The Kenya Institute of Public Policy and Analysis has recommended a 600 percent pay rise for lecturers. The report recommends that tutorial fellows now paid Kenyan shillings 34,015 (£240) should get KES 122,135 (£862). Full professors on KES 71,060 (£501) should get KES 473,382 (£3,345/$6,000).

So far the government has refused to put any proposals on the table. Government negotiators say that they want lectures to resume before they will put forward concrete proposals.

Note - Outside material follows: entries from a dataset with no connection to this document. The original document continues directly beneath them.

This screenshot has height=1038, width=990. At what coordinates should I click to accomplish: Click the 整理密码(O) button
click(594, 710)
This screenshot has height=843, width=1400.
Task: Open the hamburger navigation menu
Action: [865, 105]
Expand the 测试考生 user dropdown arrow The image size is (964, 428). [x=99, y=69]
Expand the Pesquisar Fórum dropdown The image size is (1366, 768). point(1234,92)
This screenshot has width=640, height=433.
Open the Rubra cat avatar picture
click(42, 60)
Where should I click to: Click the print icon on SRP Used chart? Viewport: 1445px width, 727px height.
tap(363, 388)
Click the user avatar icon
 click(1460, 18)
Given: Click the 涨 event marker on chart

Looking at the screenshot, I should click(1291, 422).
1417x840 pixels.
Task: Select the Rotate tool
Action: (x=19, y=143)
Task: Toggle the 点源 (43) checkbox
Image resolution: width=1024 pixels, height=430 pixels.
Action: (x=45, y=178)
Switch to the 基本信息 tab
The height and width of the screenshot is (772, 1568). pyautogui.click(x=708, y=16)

They suspect that the government will then abandon the talks and make them a take it or leave it offer.

Nigerian school teachers strike

Primary school teachers in Bayelsa, Nigeria have gone on strike. They say that they have not received their leave allowances for last year. They are also protesting about the treatment of teachers in the Southern Ijaw Local Government Area, whose salaries for 2001 were stolen. Teachers in the Sagbama Local Government Area did not receive their salaries for August 2003. Schools in the state capital of Yenagoa were said to be deserted except for security guards.

Evictions on Namibian farms

The Namibia Farm Workers’ Union (Nafwu) has clashed with the mainly white commercial farmers Namibia Agricultural Union (NAU) over the eviction of six farm workers. What began as a labour dispute has flared into a conflict over land reform

Nafwu’s general secretary Alfred Angula said, “If they are committed to land reform in Namibia, we are challenging them to start sharing the land they are occupying in the interests of all Namibians, for us all to enjoy the resources of this country.”

His comments follow the eviction of six farm labourers from Ongombo West Farm 50 km northeast of Windhoek. The workers had been sacked but the management had agreed not to evict them from their homes while an industrial court considered the case.

South African baggage handlers sacked

Members of the South African Transport and Allied Workers Union employed by Equity Aviation Services have been told to reapply for their jobs after they went on strike over a pay dispute.

The union is threatening to bring the country’s airports to a standstill by driving cars around them. Police have set up road blocks in an attempt to prevent this action.

UK based charity accused of not paying workers

Ockenden International, a British based non-governmental organisation, has been accused of not paying some of its Kenyan workers. The NGO recently pulled out of the West Nile region and admits that it left debts. Local workers have seized computers, motorbikes and a truck. Former programme coordinator Frances Alesi told reporters that the workers intend to sue the NGO for unpaid allowances.